**OBJECTIVE:** Format everything in the data below, from the line that contains "Open the お問合せ・ご案内 menu item" down to the line that contains "will [694, 571].", as a JSON list of strings with one string per line, including both of those lines and leaving out blank lines.

**DATA SHOWN:**
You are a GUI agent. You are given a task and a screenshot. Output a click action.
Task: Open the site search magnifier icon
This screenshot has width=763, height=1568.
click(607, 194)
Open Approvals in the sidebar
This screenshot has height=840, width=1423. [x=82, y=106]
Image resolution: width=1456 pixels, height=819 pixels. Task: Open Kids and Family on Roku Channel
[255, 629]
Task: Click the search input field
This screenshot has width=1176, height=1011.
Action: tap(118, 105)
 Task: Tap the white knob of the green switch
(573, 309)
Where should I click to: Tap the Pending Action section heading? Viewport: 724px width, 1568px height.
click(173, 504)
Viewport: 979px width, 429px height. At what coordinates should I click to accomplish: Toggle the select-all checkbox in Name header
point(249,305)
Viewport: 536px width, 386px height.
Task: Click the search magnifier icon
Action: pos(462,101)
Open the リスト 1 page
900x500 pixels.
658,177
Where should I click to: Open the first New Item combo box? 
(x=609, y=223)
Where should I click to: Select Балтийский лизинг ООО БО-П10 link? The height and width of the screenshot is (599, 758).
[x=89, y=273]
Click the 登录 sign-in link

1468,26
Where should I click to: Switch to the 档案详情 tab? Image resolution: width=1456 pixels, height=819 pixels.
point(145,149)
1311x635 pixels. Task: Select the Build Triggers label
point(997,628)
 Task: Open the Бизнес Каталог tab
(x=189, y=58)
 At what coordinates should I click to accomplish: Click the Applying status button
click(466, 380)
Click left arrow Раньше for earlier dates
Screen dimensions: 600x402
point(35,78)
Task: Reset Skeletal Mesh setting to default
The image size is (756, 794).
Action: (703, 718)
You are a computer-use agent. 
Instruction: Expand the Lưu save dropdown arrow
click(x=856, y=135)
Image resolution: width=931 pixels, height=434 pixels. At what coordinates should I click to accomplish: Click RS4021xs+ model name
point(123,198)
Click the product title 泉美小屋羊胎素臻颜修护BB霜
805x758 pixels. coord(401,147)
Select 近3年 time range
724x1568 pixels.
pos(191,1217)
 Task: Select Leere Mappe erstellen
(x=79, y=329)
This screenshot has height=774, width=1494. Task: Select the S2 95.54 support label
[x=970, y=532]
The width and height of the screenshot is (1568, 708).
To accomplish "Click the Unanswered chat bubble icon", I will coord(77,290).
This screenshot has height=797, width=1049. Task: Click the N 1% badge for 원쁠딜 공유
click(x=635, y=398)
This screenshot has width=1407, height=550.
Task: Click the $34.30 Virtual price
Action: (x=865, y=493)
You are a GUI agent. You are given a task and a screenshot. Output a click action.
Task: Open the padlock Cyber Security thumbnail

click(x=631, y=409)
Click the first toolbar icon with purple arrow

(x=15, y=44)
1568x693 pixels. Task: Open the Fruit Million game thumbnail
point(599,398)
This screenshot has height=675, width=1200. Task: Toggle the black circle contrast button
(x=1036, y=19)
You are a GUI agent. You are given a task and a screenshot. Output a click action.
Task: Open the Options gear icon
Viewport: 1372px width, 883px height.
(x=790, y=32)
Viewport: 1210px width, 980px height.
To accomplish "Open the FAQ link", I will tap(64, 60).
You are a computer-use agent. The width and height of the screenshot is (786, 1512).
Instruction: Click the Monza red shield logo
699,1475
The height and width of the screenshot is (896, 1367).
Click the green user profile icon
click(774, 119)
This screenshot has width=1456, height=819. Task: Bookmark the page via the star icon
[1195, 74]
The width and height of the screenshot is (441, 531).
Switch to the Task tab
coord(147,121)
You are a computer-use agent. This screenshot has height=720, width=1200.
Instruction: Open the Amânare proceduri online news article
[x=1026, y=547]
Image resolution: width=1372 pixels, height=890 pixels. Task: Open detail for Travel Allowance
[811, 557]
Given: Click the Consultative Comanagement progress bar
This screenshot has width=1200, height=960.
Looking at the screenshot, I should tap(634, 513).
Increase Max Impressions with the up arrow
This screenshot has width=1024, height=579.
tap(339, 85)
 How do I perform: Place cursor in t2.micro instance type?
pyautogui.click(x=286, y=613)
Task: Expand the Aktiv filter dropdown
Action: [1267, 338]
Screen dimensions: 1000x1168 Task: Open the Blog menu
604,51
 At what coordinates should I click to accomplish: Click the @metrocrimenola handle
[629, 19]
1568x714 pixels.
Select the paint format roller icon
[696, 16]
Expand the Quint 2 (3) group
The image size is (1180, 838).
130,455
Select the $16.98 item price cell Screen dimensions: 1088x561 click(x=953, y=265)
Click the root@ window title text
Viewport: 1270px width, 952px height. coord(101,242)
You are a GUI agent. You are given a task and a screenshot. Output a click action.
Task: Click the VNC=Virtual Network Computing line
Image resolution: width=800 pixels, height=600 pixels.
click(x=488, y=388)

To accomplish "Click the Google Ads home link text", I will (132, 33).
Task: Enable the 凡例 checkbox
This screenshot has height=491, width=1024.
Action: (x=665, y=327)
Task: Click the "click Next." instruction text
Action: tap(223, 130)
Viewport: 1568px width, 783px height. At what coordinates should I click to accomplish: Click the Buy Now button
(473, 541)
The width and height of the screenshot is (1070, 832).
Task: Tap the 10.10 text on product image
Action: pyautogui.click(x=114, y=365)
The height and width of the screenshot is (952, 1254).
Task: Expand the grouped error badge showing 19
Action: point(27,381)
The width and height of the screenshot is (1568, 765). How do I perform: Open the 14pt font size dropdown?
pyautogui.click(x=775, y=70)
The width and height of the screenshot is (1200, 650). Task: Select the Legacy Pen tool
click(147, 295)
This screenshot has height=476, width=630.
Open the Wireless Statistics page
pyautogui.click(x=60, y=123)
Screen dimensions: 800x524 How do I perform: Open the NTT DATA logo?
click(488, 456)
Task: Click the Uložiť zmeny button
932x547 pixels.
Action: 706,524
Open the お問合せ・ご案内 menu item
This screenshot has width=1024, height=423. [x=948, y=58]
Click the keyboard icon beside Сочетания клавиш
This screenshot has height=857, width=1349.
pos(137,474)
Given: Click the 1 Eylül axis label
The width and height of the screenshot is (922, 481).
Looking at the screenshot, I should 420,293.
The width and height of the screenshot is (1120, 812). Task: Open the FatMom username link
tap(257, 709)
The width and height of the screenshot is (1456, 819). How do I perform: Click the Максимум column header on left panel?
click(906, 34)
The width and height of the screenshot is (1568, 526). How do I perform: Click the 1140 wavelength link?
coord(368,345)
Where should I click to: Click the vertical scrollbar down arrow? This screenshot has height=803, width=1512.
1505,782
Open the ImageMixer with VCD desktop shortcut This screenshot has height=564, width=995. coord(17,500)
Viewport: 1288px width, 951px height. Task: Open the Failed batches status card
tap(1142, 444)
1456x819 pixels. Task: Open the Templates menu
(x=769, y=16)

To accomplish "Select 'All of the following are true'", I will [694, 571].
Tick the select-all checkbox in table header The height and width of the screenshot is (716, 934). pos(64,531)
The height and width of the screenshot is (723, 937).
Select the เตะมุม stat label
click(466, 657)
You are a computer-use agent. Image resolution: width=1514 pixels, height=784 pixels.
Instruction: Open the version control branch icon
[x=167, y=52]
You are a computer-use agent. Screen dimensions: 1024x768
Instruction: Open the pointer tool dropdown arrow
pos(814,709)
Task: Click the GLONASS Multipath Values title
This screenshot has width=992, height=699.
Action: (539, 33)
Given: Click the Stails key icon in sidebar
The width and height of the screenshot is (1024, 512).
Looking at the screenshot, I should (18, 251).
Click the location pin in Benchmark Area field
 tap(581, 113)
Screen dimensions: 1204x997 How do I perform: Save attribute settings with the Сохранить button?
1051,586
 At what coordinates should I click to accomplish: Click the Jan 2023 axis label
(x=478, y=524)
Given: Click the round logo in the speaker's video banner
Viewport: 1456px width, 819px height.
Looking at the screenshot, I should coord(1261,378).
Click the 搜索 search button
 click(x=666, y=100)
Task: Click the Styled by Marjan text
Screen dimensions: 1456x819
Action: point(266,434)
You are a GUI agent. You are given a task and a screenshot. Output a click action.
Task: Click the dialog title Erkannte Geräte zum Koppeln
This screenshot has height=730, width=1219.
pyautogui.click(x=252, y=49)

**EXERCISE RESPONSE:**
[
  "Open the お問合せ・ご案内 menu item",
  "This screenshot has width=1024, height=423. [x=948, y=58]",
  "Click the keyboard icon beside Сочетания клавиш",
  "This screenshot has height=857, width=1349.",
  "pos(137,474)",
  "Given: Click the 1 Eylül axis label",
  "The width and height of the screenshot is (922, 481).",
  "Looking at the screenshot, I should 420,293.",
  "The width and height of the screenshot is (1120, 812). Task: Open the FatMom username link",
  "tap(257, 709)",
  "The width and height of the screenshot is (1456, 819). How do I perform: Click the Максимум column header on left panel?",
  "click(906, 34)",
  "The width and height of the screenshot is (1568, 526). How do I perform: Click the 1140 wavelength link?",
  "coord(368,345)",
  "Where should I click to: Click the vertical scrollbar down arrow? This screenshot has height=803, width=1512.",
  "1505,782",
  "Open the ImageMixer with VCD desktop shortcut This screenshot has height=564, width=995. coord(17,500)",
  "Viewport: 1288px width, 951px height. Task: Open the Failed batches status card",
  "tap(1142, 444)",
  "1456x819 pixels. Task: Open the Templates menu",
  "(x=769, y=16)",
  "To accomplish \"Select 'All of the following are true'\", I will [694, 571]."
]